Thought leader and writer, Seth Godin wrote, in his blog What Comes After Trust?, “Civil society as we know it is dependent on identity and responsibility. A person does something and owns the consequences. This requirement of identity leads to the dynamic of the free market that we call trust.”
I agree with Godin’s assessment. We need trust in our culture for it to function well. However, his premise for trust is personal responsibility. “A person does something and owns the consequences.” People don’t own the consequences anymore.
In our current cultural context seldom, if ever, does a person own their choices. People are free to accept no blame. No responsibility. No consequences. In fact, we live in a time when irresponsible behavior is empowered.
People are free to make choices without ever having to count the cost. And when the cost is counted they don’t have to pay it anyway. A person owns no accountability. Individuals have no consequences. Instead we live in a culture that engenders shifting. We shift blame to something, or someone, else.

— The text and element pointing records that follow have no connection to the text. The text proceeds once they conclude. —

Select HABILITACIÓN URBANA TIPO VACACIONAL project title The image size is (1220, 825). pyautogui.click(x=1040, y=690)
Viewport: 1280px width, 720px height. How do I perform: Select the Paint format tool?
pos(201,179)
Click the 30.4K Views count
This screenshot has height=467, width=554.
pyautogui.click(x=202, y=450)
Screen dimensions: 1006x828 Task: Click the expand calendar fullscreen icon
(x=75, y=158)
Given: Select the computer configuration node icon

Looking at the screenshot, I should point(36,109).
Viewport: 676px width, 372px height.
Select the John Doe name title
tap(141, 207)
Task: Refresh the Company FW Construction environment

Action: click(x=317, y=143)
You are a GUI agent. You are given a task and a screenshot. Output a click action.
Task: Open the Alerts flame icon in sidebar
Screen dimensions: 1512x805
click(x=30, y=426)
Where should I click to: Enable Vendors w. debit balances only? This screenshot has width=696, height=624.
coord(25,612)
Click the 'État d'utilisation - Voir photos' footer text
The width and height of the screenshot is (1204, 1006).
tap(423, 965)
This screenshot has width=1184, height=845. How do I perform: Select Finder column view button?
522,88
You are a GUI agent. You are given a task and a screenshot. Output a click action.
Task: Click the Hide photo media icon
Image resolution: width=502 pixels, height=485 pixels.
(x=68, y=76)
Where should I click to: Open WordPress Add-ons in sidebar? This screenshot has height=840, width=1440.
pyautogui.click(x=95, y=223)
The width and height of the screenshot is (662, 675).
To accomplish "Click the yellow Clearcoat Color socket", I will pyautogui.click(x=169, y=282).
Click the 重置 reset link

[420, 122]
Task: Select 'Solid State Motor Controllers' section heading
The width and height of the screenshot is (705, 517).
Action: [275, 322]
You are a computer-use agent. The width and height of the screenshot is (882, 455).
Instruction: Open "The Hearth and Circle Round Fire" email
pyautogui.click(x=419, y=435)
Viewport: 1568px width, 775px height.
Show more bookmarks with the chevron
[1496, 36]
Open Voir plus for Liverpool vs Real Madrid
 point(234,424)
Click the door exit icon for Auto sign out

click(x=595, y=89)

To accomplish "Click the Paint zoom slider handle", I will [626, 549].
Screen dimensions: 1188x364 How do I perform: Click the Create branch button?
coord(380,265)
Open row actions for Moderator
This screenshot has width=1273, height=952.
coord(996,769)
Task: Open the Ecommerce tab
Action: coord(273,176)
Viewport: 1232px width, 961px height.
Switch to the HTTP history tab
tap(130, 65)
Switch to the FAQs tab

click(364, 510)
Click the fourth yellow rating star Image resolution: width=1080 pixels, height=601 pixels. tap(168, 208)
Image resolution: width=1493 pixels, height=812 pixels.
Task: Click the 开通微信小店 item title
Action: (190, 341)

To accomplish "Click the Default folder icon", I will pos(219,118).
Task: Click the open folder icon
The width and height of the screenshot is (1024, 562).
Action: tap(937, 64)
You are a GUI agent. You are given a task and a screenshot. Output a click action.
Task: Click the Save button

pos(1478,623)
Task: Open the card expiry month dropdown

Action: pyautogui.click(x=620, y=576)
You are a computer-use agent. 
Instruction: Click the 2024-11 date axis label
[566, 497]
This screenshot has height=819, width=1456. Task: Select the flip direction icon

It is never an individual’s fault. It is the sins of history. It is the unfairness of self-centered social construct. It is the person who can help, but refuses to do so. It is the perception that someone ought not to have what I am unable to gain.
What we fail to grasp is when we allow an erosion, really lack of expectation, of personal responsibility we have degraded human dignity. When we empower people in the avoidance of consequences we lessen obligation. When we allow people to shift blame we communicate a lack of strength to find a way through.
Jesus said, “But don’t begin until you count the cost. For who would begin construction of a building without first calculating the cost to see if there is enough money to finish it? Otherwise, you might complete only the foundation before running out of money, and then everyone would laugh at you. They would say, ‘There’s the person who started that building and couldn’t afford to finish it!’” (Luke 14: 28-30).
Yes the Jesus who many claim taught unbridled tolerance says to be responsible. Count the cost. Know what you can finish. Be accountable for what you do.
I have said often, ‘freedom without responsibility is anarchy.’ If you disagree that is fine. But give it a moment. Look around to the segments of our society that want freedom, but refuse the inherent responsibility that goes with it.
Personal responsibility is a lost art. It has been sacrificed on the altar of victimization. It has been eroded by the drip, drip of it’s not you, but them.
When we help people have the courage to say, “It’s on me. It was my fault. It was my choice. I take the consequences.” We will be on the long road of recapturing a responsible society.